Submitted to: Book Chapter
Publication Type: Book / Chapter
Publication Acceptance Date: 12/1/2000
Publication Date: 5/1/2001
Interpretive Summary: Fumonisins are common toxins produced by Fusarium moniliforme and related molds which grow on corn. They cause fatal diseases of horses and pigs and are suspected of causing cancer in humans. The short-term toxicological and reproductive effects of fumonisins, especially the most commonly found type, fumonisin B1 (FB1) have been studied in laboratory animals. FB1 is poorly absorbed from the gut, is apparently not metabolized, and is rapidly eliminated. Only small amounts are retained, mostly in the liver and kidneys. FB1 is a liver and kidney toxin, causing a type of cell death called apoptosis. In more severely injured tissues, apoptosis and cell replacement (mitosis) occur together. This is important because imbalances in cell death and mitosis may promote cancer development. On the molecular level, fumonisins inhibit the enzyme ceramide synthase, thereby disrupting metabolism of compounds called sphingolipids and, theoretically, sphingolipid mediated regulation of apoptosis and mitosis. Inhibition occurs at low, nontoxic doses and, at least in liver, it is correlated with toxicity. When given to pregnant animals, FB1 did not cause birth defects. Fetal death occurred only at high doses which were toxic to the mother. Determining the effects and modes of action of fumonisins is important for designing critical long-term cancer studies which are needed for evaluating their impact on human health.

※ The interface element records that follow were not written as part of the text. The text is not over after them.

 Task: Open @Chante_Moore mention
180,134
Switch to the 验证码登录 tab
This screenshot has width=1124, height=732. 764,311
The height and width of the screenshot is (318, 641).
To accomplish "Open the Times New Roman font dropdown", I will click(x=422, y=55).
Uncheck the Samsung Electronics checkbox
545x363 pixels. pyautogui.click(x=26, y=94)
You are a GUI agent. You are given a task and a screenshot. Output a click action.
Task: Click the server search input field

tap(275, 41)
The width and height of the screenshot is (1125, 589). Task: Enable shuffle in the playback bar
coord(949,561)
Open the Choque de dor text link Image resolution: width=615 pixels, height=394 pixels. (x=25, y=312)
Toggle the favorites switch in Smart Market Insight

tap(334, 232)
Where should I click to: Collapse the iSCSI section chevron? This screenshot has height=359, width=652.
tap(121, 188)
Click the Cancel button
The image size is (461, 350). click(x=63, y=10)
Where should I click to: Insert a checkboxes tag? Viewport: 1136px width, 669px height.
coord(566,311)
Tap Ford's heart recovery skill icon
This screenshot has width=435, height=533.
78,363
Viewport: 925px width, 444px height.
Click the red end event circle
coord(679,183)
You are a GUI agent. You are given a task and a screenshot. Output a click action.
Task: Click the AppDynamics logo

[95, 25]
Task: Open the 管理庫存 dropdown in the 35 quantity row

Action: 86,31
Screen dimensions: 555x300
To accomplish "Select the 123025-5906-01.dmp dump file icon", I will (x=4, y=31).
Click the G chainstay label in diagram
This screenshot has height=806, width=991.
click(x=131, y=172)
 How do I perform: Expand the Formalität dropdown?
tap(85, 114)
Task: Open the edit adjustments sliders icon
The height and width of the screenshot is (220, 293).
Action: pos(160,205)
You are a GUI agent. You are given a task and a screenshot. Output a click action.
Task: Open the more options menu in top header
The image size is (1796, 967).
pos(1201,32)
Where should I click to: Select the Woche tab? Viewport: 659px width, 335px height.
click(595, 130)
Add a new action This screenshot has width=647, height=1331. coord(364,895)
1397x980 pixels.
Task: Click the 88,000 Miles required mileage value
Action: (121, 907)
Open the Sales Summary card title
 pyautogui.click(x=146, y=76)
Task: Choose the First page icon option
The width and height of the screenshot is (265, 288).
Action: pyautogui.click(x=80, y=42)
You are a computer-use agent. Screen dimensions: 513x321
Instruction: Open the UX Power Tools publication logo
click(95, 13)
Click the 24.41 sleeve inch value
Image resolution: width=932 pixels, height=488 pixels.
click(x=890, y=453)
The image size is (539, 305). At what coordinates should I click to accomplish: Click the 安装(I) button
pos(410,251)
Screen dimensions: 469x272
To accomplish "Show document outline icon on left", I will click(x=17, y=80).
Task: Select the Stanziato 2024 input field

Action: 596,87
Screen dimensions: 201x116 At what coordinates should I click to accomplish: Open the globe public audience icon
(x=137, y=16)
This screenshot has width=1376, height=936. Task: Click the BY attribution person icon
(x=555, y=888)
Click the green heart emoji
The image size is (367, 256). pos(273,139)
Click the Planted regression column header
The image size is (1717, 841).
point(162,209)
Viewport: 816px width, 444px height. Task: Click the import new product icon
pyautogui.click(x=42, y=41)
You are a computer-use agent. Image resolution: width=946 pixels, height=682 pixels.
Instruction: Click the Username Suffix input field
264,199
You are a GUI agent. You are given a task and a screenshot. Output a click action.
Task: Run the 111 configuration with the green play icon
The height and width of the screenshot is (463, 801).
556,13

Technical Abstract: Fumonisins are produced by Fusarium moniliforme and other Fusarium which are commonly found on corn. Fumonisins cause fatal diseases of horses and swine and there is evidence suggesting they are human carcinogens. In vivo studies of fumonisin B1 (FB1), the most common homologue, in rodents have been undertaken to determine the nature of their biological effects. FB1 is poorly absorbed, not metabolized, rapidly eliminated and only minor amounts are retained in liver and kidneys. FB1 promotes liver cancer and is hepato- and nephrotoxic when fed to rodents for up to 90 days. FB1 induces apoptosis in both organs and, in more advanced lesions, findings suggest that an imbalance between cell loss (apoptosis and necrosis) and replacement (mitosis and repair) occurs, a condition favorable for carcinogenesis. On the molecular level, fumonisins inhibit ceramide synthase, thereby disrupting sphingolipid metabolism and, theoretically, sphingolipid mediated regulatory processes influencing apoptosis and mitosis. Sphingolipid effects occur in liver and kidney at doses which are otherwise not toxic and are directly correlated with the severity of the hepatotoxic response. When given to pregnant animals, FB1 does not cross the placenta, is not teratogenic, and embryotoxicity occurs only at high, maternally toxic doses. These findings have contributed to preliminary risk evaluations of fumonisins and were needed for designing comprehensive studies on the carcinogencity of FB1.